▸ **What to do**
Filter the entries, keeping every line with the string "Switch".

▸ **Input data**

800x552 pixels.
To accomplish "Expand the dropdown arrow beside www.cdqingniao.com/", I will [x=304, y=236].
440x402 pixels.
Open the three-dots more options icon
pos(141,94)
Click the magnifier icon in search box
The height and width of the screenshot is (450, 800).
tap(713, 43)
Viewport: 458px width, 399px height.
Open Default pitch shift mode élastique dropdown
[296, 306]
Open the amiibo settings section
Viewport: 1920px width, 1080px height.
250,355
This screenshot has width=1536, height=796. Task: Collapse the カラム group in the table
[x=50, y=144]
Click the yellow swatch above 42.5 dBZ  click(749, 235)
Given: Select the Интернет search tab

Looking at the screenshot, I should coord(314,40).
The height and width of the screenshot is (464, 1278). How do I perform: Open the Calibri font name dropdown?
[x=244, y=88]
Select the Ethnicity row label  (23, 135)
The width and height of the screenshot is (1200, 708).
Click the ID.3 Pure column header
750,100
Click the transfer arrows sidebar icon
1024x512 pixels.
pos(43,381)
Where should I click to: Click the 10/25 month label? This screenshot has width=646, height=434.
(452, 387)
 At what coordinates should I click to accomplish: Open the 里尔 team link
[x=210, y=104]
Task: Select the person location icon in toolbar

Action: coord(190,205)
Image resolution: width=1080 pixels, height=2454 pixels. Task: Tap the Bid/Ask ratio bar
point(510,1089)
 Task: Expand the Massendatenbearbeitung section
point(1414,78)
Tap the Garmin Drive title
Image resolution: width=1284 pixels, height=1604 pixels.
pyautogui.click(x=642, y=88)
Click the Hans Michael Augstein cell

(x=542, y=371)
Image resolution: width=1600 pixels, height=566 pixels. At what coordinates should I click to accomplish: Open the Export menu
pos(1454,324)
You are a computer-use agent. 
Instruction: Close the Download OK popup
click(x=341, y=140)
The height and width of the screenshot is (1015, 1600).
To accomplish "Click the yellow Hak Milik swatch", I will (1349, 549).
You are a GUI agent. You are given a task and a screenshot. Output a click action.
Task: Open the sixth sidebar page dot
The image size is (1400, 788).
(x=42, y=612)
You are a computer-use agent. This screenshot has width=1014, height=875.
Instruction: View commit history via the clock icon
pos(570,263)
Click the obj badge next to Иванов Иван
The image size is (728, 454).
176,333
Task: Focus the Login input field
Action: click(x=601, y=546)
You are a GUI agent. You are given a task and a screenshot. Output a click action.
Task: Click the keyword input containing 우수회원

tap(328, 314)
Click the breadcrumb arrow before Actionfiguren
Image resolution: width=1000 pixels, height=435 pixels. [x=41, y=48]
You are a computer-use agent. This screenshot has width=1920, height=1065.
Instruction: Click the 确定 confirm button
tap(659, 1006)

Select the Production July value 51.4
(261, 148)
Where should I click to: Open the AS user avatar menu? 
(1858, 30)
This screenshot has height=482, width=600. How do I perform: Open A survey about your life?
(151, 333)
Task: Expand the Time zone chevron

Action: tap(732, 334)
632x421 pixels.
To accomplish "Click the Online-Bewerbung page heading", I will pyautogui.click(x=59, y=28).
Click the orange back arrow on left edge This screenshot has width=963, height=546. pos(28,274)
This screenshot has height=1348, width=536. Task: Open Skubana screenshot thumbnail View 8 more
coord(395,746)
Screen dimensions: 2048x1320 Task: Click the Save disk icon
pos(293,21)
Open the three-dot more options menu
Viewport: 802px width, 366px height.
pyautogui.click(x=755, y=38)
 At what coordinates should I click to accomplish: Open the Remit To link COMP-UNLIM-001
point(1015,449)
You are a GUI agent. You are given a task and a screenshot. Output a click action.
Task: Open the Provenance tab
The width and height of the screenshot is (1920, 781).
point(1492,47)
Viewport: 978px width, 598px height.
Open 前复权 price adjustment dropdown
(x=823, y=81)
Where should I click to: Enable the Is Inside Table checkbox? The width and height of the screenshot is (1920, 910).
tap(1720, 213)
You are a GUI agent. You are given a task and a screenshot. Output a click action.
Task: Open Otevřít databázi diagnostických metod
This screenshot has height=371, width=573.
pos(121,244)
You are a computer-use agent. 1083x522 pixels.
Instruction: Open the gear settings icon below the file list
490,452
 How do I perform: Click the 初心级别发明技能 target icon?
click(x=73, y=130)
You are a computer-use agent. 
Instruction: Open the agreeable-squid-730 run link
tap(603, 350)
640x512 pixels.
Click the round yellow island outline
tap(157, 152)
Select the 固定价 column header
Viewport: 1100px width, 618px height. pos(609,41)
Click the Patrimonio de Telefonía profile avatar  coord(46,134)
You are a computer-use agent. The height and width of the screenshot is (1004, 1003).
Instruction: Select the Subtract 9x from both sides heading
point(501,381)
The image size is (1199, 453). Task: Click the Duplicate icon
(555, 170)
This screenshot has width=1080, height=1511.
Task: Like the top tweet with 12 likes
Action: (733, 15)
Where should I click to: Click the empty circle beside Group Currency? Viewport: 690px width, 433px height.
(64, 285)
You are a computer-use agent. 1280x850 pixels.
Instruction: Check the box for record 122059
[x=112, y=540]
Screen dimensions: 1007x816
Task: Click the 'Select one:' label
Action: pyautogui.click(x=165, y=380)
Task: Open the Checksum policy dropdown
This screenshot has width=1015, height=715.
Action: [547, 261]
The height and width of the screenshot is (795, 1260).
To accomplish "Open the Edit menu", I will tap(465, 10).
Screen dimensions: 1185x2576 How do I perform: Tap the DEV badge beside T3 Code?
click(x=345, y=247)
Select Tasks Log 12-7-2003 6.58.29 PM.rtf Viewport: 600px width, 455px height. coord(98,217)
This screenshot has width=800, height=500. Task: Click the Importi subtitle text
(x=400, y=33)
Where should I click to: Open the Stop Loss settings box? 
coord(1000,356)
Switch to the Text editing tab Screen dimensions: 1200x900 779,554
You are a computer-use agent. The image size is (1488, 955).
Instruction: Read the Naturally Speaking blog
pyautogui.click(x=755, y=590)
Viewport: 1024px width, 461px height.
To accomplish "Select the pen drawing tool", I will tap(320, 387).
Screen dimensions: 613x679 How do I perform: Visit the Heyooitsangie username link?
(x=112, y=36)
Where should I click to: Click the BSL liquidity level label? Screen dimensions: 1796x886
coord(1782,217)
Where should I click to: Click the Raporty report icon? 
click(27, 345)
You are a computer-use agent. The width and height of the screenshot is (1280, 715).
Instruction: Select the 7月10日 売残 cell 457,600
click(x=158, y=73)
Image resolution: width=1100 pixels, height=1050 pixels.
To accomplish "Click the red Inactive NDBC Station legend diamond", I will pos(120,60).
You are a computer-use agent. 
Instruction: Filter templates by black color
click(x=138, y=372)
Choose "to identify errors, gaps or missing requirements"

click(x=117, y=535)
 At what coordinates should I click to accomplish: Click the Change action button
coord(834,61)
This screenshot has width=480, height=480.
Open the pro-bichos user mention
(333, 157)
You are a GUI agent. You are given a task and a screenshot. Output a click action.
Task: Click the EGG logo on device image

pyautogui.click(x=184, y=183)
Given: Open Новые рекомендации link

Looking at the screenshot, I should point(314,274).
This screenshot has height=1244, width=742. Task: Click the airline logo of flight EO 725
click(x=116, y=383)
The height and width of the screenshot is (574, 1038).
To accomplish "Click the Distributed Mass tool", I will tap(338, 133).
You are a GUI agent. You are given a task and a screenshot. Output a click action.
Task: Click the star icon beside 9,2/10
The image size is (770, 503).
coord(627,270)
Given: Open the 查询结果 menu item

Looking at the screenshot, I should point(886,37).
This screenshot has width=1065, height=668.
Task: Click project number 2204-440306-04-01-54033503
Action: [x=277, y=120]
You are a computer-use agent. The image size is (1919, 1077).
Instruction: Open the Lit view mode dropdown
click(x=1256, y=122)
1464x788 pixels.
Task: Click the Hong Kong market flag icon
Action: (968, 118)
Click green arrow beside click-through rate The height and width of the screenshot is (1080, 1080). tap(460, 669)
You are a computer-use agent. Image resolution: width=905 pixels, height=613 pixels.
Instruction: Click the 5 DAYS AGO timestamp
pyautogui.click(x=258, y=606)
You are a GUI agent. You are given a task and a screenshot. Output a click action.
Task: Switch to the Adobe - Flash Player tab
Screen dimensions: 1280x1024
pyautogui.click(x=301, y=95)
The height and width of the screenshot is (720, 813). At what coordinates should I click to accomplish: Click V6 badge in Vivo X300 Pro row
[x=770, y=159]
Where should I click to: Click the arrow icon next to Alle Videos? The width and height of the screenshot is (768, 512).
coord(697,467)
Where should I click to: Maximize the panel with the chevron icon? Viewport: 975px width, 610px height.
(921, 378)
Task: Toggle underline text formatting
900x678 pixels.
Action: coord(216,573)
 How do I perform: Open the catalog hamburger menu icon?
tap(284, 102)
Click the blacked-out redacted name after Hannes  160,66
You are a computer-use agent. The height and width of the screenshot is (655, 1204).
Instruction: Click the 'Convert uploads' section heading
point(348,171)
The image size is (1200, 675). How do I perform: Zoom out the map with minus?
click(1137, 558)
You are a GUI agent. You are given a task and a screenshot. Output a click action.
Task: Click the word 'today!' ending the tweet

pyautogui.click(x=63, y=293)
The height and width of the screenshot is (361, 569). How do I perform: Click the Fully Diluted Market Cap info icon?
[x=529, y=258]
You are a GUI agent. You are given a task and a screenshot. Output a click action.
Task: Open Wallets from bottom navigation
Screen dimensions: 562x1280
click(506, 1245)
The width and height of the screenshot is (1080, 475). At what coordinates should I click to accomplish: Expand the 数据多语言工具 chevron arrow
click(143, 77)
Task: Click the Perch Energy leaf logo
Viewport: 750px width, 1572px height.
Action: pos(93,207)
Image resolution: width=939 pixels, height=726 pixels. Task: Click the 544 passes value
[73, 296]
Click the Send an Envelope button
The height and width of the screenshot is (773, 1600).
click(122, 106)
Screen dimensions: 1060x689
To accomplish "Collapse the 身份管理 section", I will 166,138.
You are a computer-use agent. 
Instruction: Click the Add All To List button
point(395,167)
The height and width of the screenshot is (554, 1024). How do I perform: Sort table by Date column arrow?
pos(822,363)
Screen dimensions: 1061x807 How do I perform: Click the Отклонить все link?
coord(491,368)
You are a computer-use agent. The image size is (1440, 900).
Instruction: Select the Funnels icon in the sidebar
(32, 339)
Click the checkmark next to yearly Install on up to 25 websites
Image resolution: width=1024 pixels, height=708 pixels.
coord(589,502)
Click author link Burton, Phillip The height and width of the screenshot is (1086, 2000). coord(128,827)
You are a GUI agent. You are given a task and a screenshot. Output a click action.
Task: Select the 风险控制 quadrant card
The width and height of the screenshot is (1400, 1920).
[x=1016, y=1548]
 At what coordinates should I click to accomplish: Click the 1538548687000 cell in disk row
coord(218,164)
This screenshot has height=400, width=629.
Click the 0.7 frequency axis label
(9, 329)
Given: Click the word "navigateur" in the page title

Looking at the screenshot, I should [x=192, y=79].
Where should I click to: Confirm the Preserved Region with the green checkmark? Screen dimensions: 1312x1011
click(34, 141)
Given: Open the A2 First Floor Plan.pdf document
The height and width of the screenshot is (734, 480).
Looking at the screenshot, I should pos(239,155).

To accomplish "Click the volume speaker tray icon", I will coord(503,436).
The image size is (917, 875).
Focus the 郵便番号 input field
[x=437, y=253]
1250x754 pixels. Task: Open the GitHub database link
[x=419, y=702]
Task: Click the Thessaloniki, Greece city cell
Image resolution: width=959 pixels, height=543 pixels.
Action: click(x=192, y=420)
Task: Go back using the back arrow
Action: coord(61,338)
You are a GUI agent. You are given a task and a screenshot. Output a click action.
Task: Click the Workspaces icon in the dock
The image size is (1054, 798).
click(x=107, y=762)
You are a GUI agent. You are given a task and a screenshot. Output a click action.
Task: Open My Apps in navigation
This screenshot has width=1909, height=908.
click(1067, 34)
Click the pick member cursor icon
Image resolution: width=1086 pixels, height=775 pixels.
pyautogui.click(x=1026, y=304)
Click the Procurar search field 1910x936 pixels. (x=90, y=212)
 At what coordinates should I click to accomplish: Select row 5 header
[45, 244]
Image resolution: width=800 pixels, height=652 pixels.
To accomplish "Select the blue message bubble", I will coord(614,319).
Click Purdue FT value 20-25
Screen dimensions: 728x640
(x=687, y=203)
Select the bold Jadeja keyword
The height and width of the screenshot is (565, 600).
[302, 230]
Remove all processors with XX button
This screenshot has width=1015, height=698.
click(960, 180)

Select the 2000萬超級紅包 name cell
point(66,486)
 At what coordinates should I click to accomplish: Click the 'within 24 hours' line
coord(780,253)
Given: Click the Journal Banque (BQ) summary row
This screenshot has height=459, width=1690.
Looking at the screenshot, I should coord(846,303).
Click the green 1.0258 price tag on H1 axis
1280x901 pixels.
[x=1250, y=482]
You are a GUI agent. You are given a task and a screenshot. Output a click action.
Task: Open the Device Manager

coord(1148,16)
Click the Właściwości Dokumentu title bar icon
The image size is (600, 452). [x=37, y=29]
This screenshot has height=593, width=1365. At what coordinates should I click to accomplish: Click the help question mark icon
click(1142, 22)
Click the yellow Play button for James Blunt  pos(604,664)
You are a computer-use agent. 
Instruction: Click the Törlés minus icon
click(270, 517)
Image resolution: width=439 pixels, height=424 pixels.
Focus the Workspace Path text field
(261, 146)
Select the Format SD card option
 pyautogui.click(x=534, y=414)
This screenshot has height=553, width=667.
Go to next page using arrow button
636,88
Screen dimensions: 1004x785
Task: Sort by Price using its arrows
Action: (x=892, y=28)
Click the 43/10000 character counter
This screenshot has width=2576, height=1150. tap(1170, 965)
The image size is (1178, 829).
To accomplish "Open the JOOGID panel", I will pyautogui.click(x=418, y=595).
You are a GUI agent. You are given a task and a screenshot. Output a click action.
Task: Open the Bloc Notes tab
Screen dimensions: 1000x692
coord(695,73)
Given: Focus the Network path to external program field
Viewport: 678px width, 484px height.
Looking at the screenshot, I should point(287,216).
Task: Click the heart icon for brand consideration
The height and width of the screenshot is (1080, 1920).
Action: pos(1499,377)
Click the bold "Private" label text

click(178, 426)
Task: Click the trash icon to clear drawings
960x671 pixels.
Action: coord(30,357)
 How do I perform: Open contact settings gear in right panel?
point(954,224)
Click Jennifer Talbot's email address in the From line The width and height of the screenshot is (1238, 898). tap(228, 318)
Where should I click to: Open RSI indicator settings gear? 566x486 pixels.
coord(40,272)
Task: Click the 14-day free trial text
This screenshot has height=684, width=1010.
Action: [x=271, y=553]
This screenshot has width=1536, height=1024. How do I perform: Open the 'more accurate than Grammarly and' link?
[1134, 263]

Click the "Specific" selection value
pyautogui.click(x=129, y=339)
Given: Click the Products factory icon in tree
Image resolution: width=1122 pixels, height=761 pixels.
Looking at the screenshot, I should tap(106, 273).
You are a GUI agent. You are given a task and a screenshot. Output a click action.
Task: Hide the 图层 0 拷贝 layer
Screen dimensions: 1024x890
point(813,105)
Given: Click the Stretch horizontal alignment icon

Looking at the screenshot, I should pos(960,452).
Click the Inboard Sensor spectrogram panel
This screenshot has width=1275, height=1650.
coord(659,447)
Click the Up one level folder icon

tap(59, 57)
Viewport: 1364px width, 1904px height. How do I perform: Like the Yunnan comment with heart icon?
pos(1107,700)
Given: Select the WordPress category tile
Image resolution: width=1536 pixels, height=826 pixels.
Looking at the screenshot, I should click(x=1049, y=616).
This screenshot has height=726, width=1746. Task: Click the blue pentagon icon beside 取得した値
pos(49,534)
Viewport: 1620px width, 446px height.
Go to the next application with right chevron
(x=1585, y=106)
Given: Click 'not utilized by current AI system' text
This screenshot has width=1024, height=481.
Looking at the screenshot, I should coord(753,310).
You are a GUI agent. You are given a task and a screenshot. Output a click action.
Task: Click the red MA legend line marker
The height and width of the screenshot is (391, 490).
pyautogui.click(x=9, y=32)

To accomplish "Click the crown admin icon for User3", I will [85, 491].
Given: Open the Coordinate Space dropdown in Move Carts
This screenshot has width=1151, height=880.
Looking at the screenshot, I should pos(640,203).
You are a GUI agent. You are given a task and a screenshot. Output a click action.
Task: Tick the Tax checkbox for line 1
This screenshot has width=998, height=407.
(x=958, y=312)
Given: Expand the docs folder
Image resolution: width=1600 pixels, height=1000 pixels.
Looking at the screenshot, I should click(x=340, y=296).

▸ **The answer**
Switch to the Text editing tab Screen dimensions: 1200x900 779,554
Task: Switch to the Adobe - Flash Player tab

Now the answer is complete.